### Problem description:
The response should contain only those lines of the entries below that include the string "hand".

Collection entries

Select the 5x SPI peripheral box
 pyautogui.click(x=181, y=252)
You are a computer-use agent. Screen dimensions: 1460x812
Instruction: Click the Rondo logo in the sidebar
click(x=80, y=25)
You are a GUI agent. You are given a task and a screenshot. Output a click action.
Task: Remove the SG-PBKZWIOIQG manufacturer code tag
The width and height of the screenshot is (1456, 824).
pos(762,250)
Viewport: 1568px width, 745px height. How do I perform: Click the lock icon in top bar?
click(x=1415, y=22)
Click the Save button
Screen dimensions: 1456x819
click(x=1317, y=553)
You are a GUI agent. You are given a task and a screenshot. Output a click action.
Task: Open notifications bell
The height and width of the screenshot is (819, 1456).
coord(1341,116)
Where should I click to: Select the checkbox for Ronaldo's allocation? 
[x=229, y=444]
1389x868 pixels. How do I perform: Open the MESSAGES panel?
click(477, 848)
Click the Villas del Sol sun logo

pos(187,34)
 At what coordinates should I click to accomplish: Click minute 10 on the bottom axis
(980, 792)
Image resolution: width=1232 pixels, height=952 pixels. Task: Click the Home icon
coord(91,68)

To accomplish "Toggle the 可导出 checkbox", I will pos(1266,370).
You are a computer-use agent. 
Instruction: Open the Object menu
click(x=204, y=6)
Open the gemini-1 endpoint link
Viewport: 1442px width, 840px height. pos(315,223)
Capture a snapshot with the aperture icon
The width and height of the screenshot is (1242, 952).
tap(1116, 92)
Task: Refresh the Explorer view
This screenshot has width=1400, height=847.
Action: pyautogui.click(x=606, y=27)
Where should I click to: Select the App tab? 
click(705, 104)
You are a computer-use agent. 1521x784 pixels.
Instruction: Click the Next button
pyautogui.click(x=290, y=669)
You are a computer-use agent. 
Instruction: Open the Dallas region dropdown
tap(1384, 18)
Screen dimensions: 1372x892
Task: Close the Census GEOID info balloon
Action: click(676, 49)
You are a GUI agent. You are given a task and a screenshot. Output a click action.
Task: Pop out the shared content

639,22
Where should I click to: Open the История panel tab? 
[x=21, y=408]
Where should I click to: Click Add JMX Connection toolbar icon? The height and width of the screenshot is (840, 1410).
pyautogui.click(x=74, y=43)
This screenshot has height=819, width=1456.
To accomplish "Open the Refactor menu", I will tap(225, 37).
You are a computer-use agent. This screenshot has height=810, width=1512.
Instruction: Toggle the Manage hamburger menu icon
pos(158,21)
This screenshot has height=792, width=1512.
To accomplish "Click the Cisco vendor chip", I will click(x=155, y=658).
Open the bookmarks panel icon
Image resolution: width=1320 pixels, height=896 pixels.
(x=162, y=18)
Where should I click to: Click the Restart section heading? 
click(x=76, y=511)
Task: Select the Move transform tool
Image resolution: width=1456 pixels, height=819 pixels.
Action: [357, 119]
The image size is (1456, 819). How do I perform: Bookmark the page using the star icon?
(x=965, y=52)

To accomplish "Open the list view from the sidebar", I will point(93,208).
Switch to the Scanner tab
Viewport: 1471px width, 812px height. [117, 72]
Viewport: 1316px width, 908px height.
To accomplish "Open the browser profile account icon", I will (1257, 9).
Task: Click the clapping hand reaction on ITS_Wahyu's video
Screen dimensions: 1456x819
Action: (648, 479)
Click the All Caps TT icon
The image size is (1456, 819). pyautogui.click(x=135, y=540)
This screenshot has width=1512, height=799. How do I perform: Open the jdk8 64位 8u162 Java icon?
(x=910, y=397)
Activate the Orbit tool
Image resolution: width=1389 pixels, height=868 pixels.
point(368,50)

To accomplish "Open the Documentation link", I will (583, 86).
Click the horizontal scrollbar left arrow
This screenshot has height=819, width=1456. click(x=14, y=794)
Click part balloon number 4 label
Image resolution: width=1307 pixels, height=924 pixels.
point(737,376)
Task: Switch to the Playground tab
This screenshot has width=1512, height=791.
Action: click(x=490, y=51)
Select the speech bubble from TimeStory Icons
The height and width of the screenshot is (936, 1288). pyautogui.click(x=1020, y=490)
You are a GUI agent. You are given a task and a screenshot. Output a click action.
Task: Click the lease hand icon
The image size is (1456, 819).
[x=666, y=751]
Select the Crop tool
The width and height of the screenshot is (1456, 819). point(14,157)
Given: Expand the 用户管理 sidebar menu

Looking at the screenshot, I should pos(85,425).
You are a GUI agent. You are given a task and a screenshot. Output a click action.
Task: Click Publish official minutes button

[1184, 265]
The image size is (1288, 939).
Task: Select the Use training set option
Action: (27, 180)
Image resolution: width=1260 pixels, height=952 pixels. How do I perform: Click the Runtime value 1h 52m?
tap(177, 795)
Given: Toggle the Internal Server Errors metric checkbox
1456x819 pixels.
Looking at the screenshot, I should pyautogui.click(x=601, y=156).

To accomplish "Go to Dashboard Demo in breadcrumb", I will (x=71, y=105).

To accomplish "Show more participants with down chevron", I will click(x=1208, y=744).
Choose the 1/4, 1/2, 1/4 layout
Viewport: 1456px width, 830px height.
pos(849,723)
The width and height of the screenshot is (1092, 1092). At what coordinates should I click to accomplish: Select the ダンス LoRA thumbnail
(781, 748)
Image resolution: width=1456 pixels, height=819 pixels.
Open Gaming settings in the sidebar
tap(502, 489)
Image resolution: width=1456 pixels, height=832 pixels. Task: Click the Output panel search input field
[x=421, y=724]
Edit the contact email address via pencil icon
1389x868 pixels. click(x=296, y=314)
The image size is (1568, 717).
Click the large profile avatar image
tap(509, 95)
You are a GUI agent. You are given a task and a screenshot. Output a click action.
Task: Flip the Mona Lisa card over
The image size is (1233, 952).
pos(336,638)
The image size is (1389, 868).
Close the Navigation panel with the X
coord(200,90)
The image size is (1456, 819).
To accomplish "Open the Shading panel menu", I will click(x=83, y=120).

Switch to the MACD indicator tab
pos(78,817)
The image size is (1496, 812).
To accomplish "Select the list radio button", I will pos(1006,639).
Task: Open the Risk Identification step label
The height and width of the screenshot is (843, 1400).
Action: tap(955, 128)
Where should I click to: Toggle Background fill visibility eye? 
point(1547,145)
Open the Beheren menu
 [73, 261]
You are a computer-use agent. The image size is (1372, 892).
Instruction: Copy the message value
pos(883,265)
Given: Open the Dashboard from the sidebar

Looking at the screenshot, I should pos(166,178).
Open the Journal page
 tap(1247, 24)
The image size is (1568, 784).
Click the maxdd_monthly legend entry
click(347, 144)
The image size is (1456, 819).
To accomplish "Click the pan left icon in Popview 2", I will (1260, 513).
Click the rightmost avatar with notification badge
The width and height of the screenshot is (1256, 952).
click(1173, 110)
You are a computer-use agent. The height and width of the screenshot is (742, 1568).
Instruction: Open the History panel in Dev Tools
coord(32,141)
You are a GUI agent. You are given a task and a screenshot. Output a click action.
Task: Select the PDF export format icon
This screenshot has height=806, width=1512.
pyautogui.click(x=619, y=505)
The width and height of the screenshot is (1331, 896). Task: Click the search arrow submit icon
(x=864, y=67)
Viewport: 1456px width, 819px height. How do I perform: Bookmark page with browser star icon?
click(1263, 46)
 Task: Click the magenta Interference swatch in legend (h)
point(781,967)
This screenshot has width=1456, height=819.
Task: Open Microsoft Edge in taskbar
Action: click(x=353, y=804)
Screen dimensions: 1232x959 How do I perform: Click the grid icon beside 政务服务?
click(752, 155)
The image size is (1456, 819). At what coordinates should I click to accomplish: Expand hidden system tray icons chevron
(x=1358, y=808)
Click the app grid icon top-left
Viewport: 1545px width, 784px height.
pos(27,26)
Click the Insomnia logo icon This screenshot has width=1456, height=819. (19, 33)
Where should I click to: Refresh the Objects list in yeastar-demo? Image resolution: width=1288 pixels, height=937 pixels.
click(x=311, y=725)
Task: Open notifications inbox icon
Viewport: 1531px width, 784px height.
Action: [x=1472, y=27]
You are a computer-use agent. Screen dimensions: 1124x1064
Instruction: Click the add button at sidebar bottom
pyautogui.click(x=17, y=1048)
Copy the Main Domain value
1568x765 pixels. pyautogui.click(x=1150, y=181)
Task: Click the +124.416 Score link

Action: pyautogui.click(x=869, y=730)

### Task solution:
Task: Click the clapping hand reaction on ITS_Wahyu's video
Task: Click the lease hand icon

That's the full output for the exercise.